**DATA FOR THIS EXERCISE:**
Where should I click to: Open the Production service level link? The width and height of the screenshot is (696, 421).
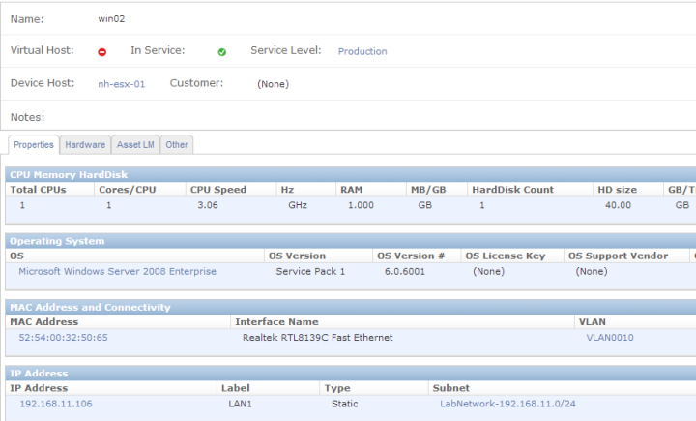pos(363,51)
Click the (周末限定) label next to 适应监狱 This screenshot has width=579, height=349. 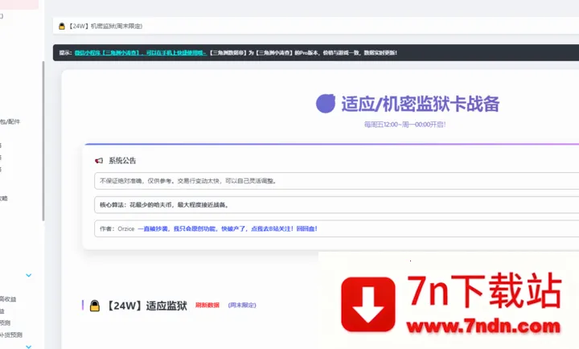coord(242,306)
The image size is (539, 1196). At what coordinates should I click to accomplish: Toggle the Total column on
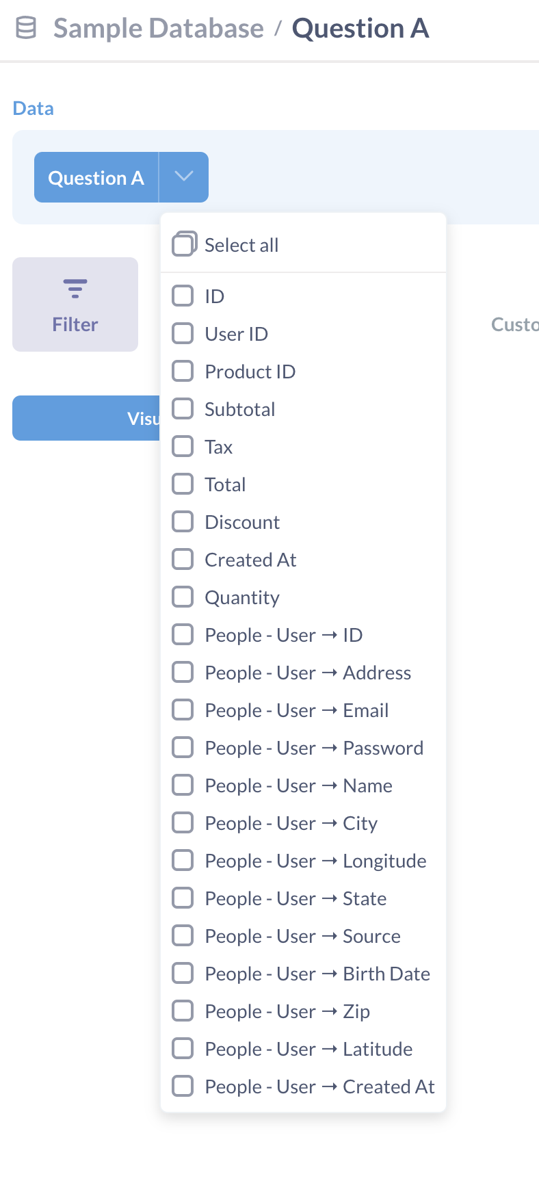[x=183, y=484]
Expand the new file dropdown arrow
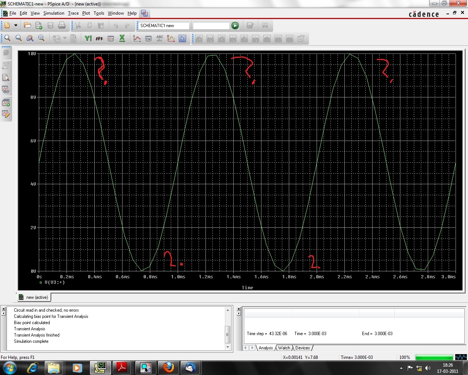The height and width of the screenshot is (375, 468). pos(16,26)
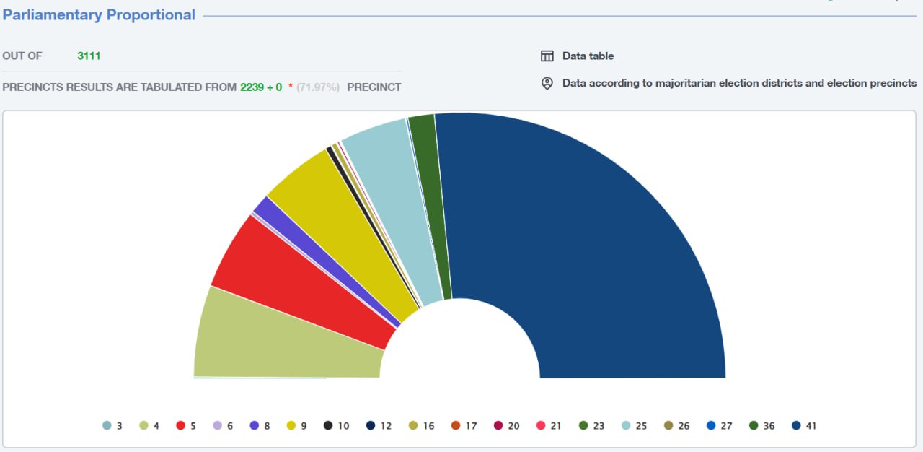Click the Data table grid icon
923x452 pixels.
pos(547,56)
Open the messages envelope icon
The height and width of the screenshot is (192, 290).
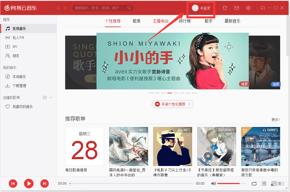tap(237, 8)
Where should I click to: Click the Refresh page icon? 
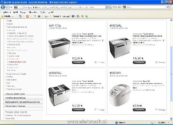[x=115, y=7]
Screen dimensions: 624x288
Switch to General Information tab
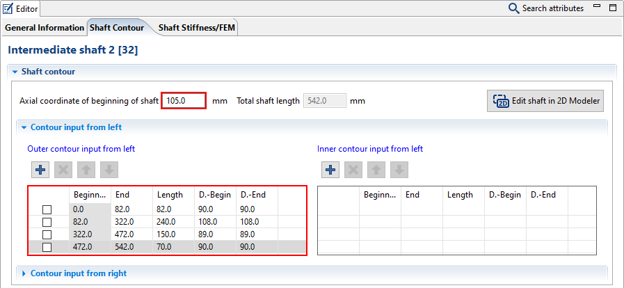tap(45, 28)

**TRY IT:**
Repeat exactly the lines from the one containing "Screen dimensions: 624x288" through the last line of the records above, both included, and leave out the pictures.

**RESULT OF THE EXERCISE:**
Screen dimensions: 624x288
Switch to General Information tab
tap(45, 28)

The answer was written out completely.